**EXCERPTED RECORDS:**
#####

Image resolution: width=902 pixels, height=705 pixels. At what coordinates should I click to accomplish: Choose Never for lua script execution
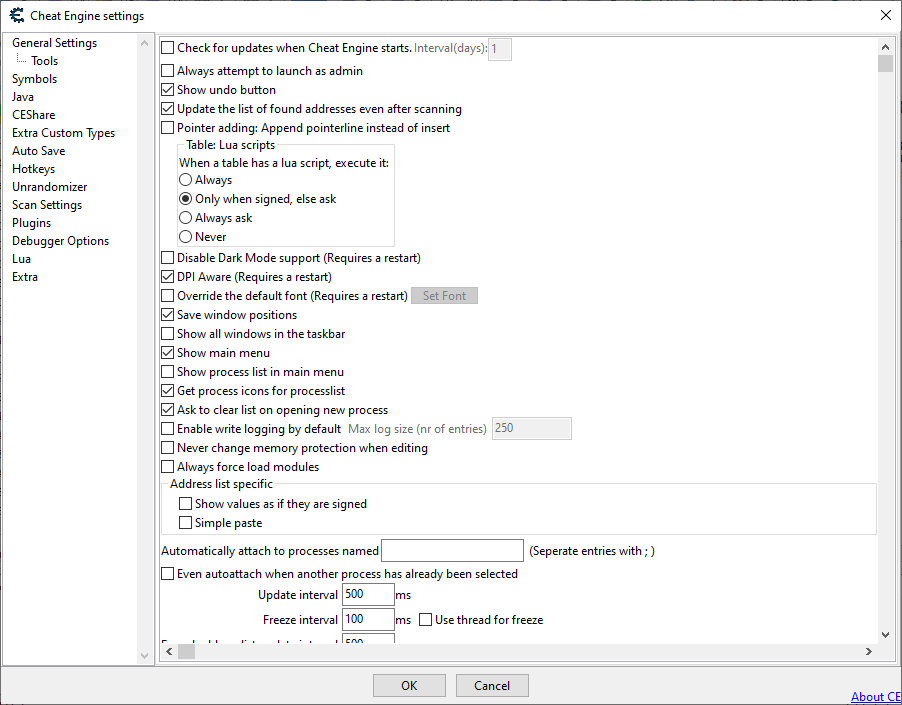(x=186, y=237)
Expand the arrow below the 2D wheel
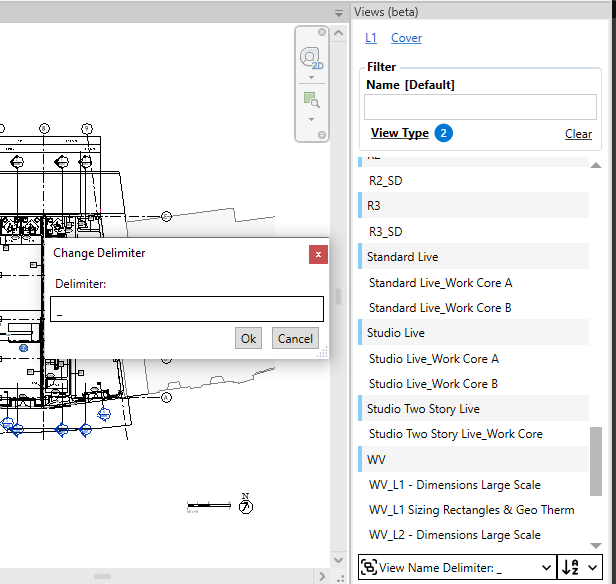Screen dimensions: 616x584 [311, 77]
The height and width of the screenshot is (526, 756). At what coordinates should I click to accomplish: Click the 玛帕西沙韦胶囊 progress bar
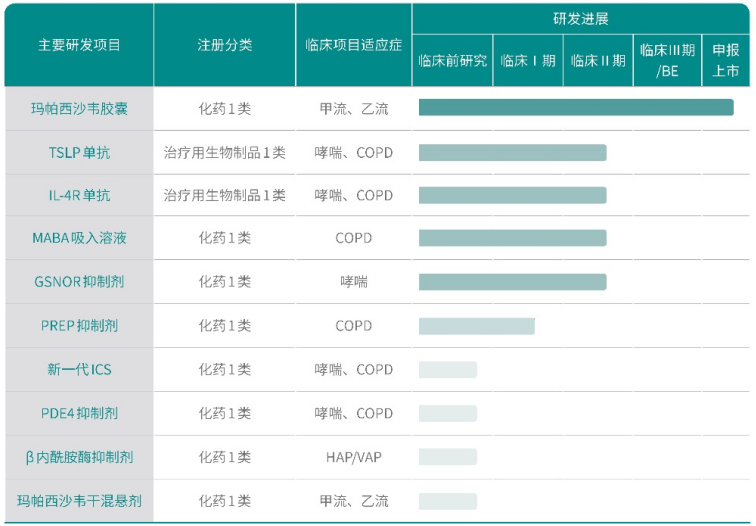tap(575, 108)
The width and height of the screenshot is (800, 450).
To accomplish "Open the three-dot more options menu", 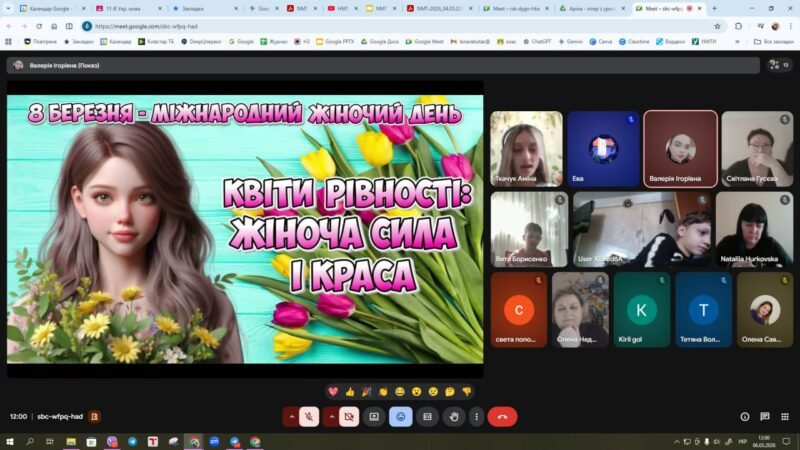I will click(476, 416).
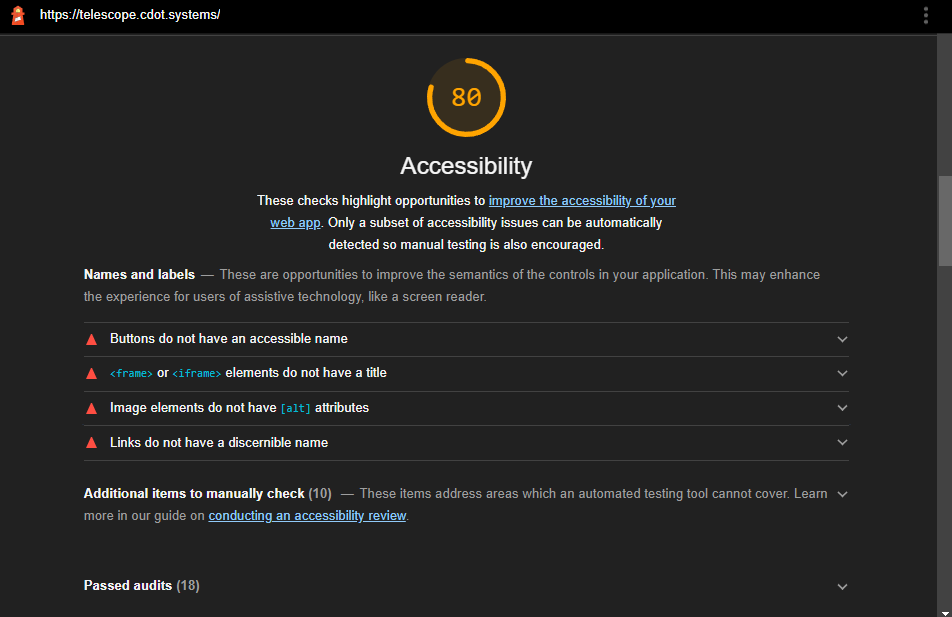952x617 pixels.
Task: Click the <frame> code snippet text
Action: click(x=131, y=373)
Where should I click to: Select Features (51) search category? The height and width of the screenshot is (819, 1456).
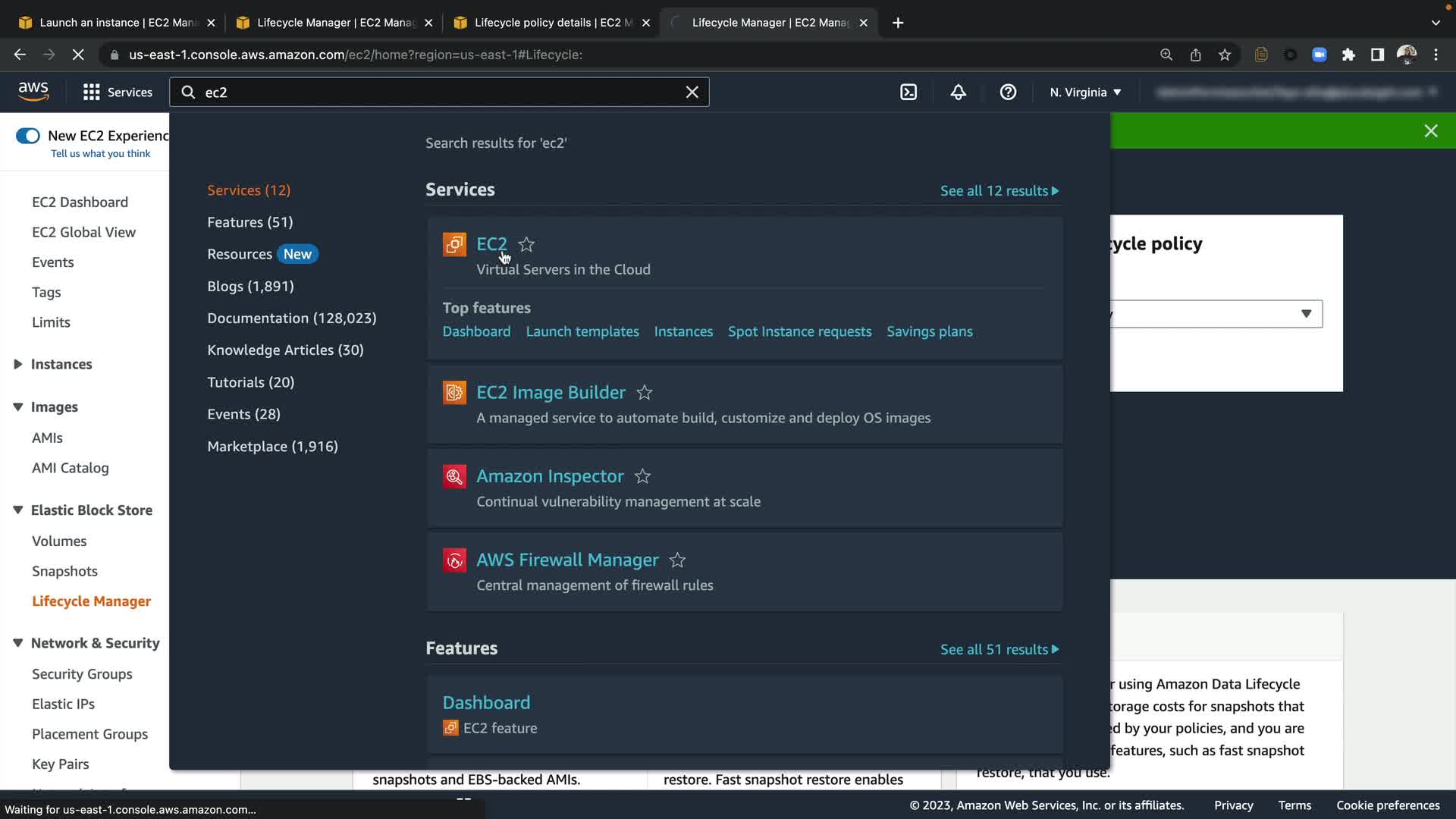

#####

**WRITTEN TASK:**
Count the lines in the rows above that contain the word "should", with case counting, and give only the number.

**ANSWER BELOW:**
3